The red numbers are once again the protagonists and the Ibex-35 is playing for 8,000 points
The downward pressure does not stop in world markets. After a session of notable losses in Europe and Wall Street, investors prefer to continue watching the bulls from the sidelines, fleeing risk assets. At least they will do so until the publication this Wednesday of the inflation data for June in the US, the key to deciphering the movements of the Federal Reserve (Fed) at its next meeting.
Analysts at Link Securities expect that benchmark to be able to move markets, either higher if better than expected, or lower if it beats estimates. Until then, they do not foresee major movements in some stock markets that are also beginning to notice the lower trading volume, with investors very attentive also to the start of the business results season in the US.
As has happened in recent quarters, these days will not be so marked by the accounts that the companies present during the first half of the year, but rather by the perspectives of their directors regarding the end of the year in view of the complex economic scenario in which their companies are moving.
Against this background, the Ibex-35 lost another 0.4% to 8,034 points, with Acerinox, Fluidra, ArcelorMittal and the banks leading the falls, in a session marked by the new punishment for cyclical stocks.
The falls are repeated in other European markets, with the market very aware of the de facto parity that the euro has already reached in its crossing with the dollar. The weakness of the single currency against the greenback is a fact, and the cross between the two currencies, one of the most traded in international markets, is already moving at 1.0006 dollars.
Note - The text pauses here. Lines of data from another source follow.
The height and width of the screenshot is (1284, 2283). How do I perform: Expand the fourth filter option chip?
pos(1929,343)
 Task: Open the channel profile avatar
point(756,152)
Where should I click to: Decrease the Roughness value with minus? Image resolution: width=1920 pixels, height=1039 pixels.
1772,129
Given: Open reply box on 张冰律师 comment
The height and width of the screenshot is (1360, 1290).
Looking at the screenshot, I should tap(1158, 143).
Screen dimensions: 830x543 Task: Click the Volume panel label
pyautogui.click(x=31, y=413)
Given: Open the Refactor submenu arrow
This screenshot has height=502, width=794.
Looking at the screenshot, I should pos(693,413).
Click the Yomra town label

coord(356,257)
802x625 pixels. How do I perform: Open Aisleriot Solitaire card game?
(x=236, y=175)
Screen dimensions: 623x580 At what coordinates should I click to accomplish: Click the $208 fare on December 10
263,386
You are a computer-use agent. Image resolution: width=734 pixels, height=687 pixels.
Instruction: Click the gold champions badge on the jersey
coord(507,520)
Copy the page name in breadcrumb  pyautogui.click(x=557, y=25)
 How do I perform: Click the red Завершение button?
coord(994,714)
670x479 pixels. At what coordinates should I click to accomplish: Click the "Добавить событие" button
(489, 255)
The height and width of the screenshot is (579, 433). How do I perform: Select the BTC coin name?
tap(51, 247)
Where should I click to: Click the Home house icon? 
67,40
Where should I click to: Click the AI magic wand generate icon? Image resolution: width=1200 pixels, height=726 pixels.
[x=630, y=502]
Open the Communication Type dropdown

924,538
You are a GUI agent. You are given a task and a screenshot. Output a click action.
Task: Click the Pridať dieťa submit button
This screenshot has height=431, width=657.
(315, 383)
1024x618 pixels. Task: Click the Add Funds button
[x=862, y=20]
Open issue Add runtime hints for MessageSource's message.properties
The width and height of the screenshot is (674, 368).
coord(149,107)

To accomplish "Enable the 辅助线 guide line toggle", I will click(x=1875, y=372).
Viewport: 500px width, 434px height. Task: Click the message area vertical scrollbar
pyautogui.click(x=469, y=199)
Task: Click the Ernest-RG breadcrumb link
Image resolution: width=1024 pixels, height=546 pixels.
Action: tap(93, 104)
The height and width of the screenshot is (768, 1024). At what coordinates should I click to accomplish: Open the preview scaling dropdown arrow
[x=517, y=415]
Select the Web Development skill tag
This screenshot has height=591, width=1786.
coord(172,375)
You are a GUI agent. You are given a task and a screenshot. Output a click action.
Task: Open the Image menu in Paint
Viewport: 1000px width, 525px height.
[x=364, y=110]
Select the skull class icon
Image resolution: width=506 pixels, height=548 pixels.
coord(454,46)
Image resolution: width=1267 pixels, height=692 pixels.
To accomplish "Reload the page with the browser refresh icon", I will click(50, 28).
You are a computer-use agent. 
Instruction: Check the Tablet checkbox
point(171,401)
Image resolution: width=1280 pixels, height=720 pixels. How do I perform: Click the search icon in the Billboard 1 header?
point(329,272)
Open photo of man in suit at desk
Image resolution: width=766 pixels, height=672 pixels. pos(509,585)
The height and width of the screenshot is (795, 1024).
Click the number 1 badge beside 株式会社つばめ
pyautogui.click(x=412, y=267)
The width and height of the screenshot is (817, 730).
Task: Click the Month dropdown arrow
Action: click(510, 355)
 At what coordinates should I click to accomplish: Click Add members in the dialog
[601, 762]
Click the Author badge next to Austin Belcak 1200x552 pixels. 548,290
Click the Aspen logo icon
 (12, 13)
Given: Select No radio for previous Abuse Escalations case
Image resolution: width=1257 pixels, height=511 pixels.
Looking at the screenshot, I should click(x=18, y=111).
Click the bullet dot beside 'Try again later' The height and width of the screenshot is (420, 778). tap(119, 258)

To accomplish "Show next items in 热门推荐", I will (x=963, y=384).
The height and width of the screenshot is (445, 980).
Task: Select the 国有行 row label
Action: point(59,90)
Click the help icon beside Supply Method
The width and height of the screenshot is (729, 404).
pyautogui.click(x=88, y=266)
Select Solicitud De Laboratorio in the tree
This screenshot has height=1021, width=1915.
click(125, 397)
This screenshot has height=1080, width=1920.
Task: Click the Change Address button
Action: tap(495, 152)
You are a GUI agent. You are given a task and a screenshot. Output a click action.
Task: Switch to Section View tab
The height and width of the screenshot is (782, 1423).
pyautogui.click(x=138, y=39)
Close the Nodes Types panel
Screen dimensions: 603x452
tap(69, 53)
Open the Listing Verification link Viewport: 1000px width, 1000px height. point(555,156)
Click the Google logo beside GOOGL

The single currency falls more than 11% so far this year against the dollar. A collapse accentuated by the different rhythm of the normalization of the monetary policies of the central banks, accentuated after the outbreak of the war in Ukraine and the fear of the impact of a cut in the supply of Russian gas, which makes us foresee a greater impact in the euro zone economy.
This same Tuesday, investors will have an important reference in this regard: the July readings of the German ZEW economic sentiment indices, which, as the experts indicate, "reflect the perception that large investors and analysts have about the current state of the German economy, as well as the expectations they have about it. In principle, after having improved in June, the readings of these indices are expected to have fallen again in July.